15 yıllık vejetaryen, ondan önce aile zoruyla et ve et ürünleri yemek zorunda kalmış, ancak hayatında bir kez bile çiğ ete dokunmamış, eti sevmediği için vejetaryen olan, ancak hayvan hakları savunucusu olması hasebiyle ete bayılsaydı bile yine hayvanların yaşam hakkı için vejetaryen yaşamı seçecek olan bir insan olarak şimdiye kadar kimseye et yememesi yönünde baskı yapmadım. bu restoran ve benzerlerinin süt danası vahşetine yoğun katkısı nedeniyle ve her hafta bir endüstriyel vahşet hususunda yazmakta olmam hasebiyle, bu hafta da süt danası vahşeti hakkında yazmış bulundum. belirttiğim gibi et yiyen insanlara tiksinerek bakan, baskı yapan birisi olmamakla birlikte nerede bir vejetaryen varsa mutlaka çevresini de bilinçlendirir ilkesi gereği çevremde bulunan geniş kitle zaman içinde vejetaryen yaşama geçmiş oldu. sadece et yemediğimi görerek, sorduklarında anlatımımı dinleyerek. burada süt danası vahşetini özellikle vurgulayarak belirtme nedenim, toplumun büyük bir kesiminin bu tür endüstriyel vahşetlerden habersiz olmasıdır. şöyle ki, kimseye baskı yapmadan, sadece gerçekleri anlatarak, bilinçlenmesi, bilgisizce değil, bu bilgiler ışığında hareket etmesi amaçlanmıştır süt danası vahşeti içerikli/başlıklı yazımda. muhtemelen yine süt danası yemeğe devam edecekler olacaktır tüm bu gerçeklere rağmen. ancak en azından bu etin hangi koşullarda oluştuğunu, hangi işkenceler sonucunda elde edildiğini bilin. özetle, bu canlar şu anda laptop veya bir bilgisayar ekranına bakıyorsanız, işte o ekran büyüklüğünde bir kutuda ve sıfır hareket için zincirlenerek, ölümü - sofranıza gelmeyi beklemekteler. sadece sıvı gıda tüketerek, saman, yem yemeden. neden? çünkü bu lokanta gibi burjuva işletmeleri yine burjuva destekçileri için beyaz ve pembe ve de ekstra yumuşak et üretip pişirip yedirecektir. bunun için. ilgili gerçekleri gösterir, kanıt niteliğindeki resim ve video gibi görseller ilgili linktedir. izlenebilir/görülebilir.

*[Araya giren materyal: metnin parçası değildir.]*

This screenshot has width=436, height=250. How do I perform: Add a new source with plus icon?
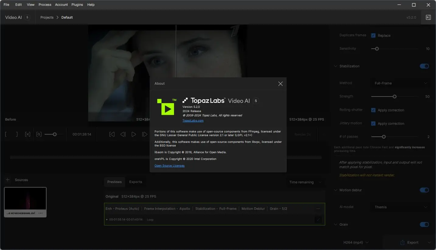(8, 180)
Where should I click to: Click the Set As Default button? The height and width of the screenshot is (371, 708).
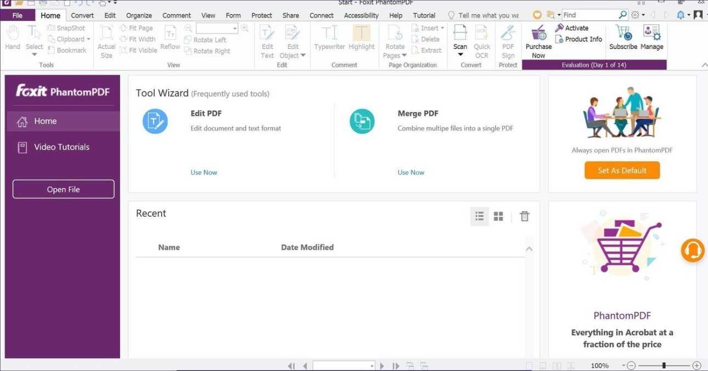[x=622, y=170]
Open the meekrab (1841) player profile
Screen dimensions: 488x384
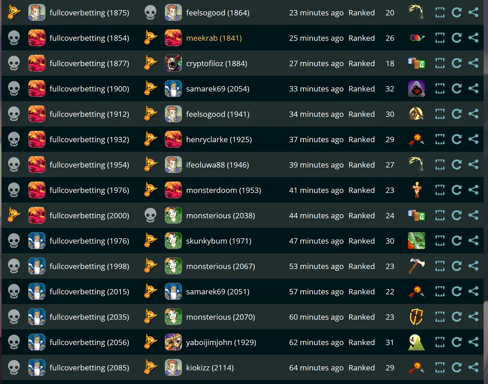(x=214, y=38)
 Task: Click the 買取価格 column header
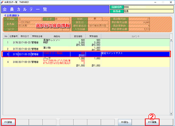point(93,36)
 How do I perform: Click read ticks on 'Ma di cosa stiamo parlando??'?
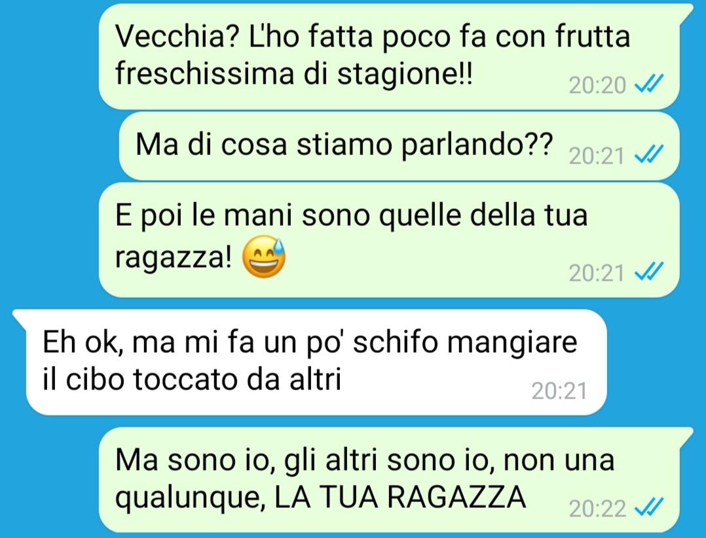(x=649, y=154)
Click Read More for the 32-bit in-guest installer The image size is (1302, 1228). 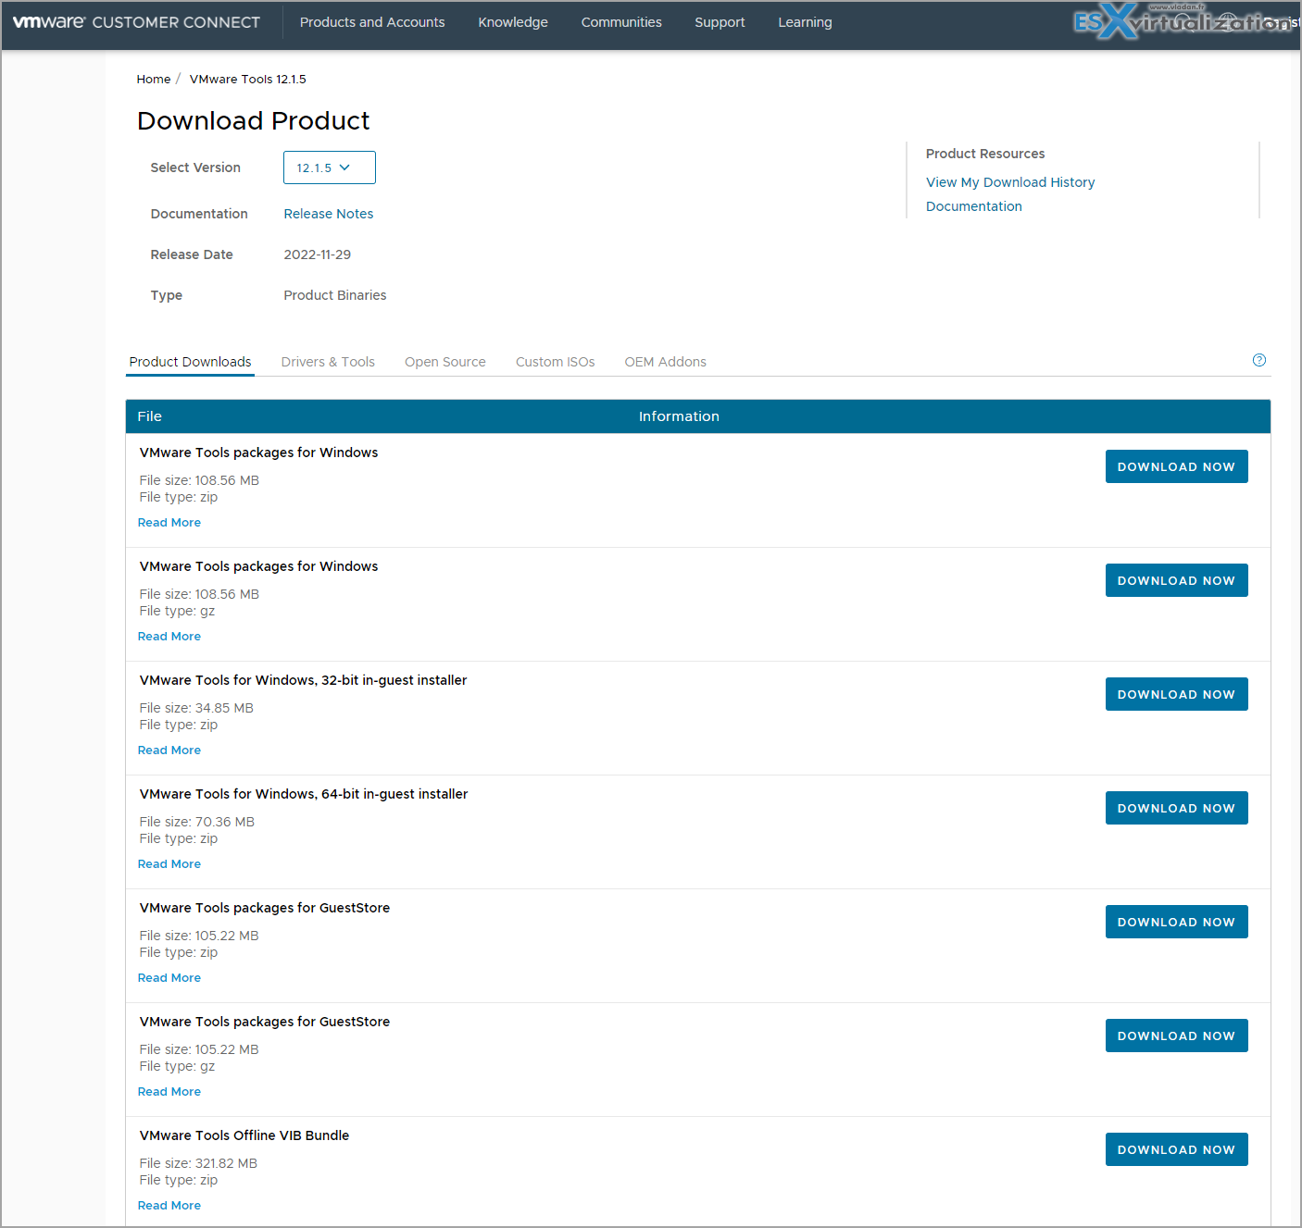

video görselini mutlaka sonuna kadar dayanarak izleyin, bilinçlenme adına bunu yapmak son derece ehemiyet taşımaktadır
kanunu bilmemek mazeret sayılmaz ilkesinin sadece hukukta geçerli olması hasebiyle, insan ve hayvana yönelik suç ve kabahatler ve de haksız fiiller, özetle hukuki bir olayın konusunu oluşturan olgular hariç, hemen her disiplinde bilgisiz/bilinçsiz olmanın mazeret sayılması durumu gözönüne alındığında, hayvan haklarıyla ilgili tüm ihlallerin toplum tarafından bilinmiyor olmasında hayvan hakları savunucuları olarak sorumluluğumuzun bulunduğunu her daim tarafıma hatırlatan vahşetlerden birisi.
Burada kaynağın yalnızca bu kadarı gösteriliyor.